Die Türkei wiederum betrachtet die Kurdenmilizen, die eine zentrale Rolle im Kampf gegen den IS im Norden spielen, als „Terroristen“. Eine Beteiligung der kurdischen Volksverteidigungseinheiten (YPG) an den Friedensgesprächen lehnt Ankara ab, da es sich aus seiner Sicht um den syrischen Ableger der verbotenen türkischen Arbeiterpartei Kurdistans (PKK) handelt, gegen die die Armee seit dem Sommer eine blutige Offensive führt.

Die USA schließlich unterstützen seit Jahren die moderaten Rebellen, doch ist diese Unterstützung halbherzig geblieben. Die einst mächtige Freie Syrische Armee ist heute kaum noch präsent und ein US-Programm zur Ausbildung gemäßigter Kämpfer in der Türkei endete im Fiasko. Im September 2013 verzichtete Washington auf Luftangriffe gegen die Regierungstruppen, obwohl diese in der Region Ost-Ghuta bei Damaskus massiv Chemiewaffen einsetzten.

Auch wenn der Westen Assad weiterhin als Hauptverantwortlichen in dem Konflikt betrachtet, hat sein Rücktritt nicht länger Priorität. Die Europäer wollen inzwischen vor allem den Flüchtlingsandrang stoppen, der zunehmend zu einer politischen und sozialen Herausforderung wird - mit oder ohne Assad. Zudem sehen sie sich - allen voran Frankreich - durch in Syrien radikalisierte und trainierte Islamisten bedroht, die Anschläge in Europa planen.

Assads Rücktritt hat auch deshalb keine Priorität, weil weiterhin unklar ist, wer ihn ersetzen soll. Der in zahllose Gruppen zersplitterten Opposition ist es auch fast fünf Jahre nach Beginn des Konflikts nicht gelungen, eine repräsentative und durchsetzungsstarke Dachorganisation aufzubauen.

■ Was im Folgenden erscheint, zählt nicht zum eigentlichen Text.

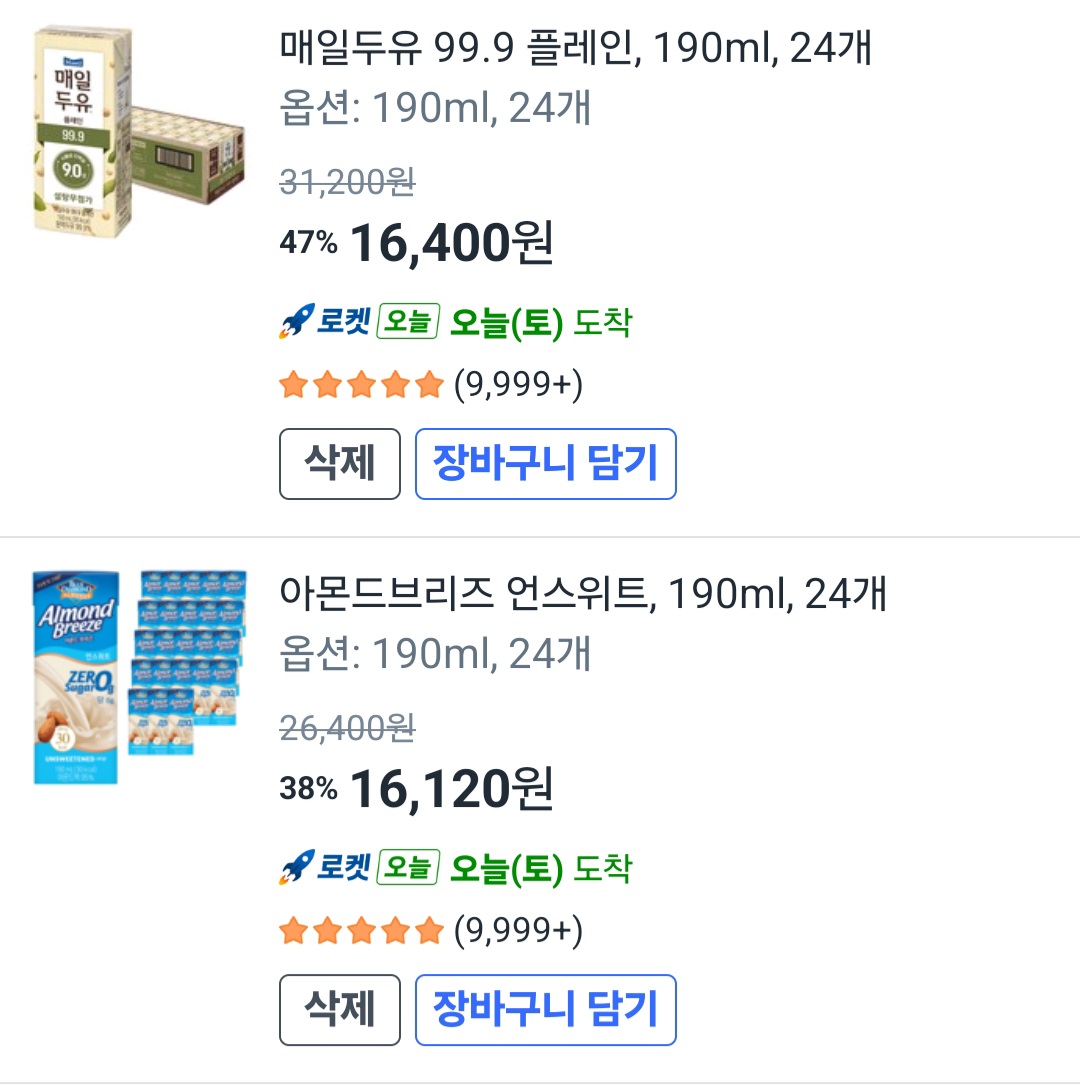Open the 아몬드브리즈 언스위트 product title
The height and width of the screenshot is (1087, 1080).
coord(582,595)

Wie es gelingen soll, die tief verfeindeten Konfliktparteien in Syrien zur Bildung einer stabilen Übergangsregierung zu bewegen, ist völlig offen.

Zudem ist klar, das der Iran und Russland nicht gewillt sein werden, ihren Verbündeten Assad fallen zu lassen, solange ihre Interessen in Syrien nicht gewahrt bleiben. Für Teheran ist Assad der wichtigste Verbündete in der Region und sein Verbleib an der Macht die Bedingung, um die Hisbollah im Libanon mit Waffen versorgen zu können. Für Russland wäre der Verlust Assads ein politischer Rückschlag, nachdem sich Moskau so massiv militärisch für ihn engagiert hat.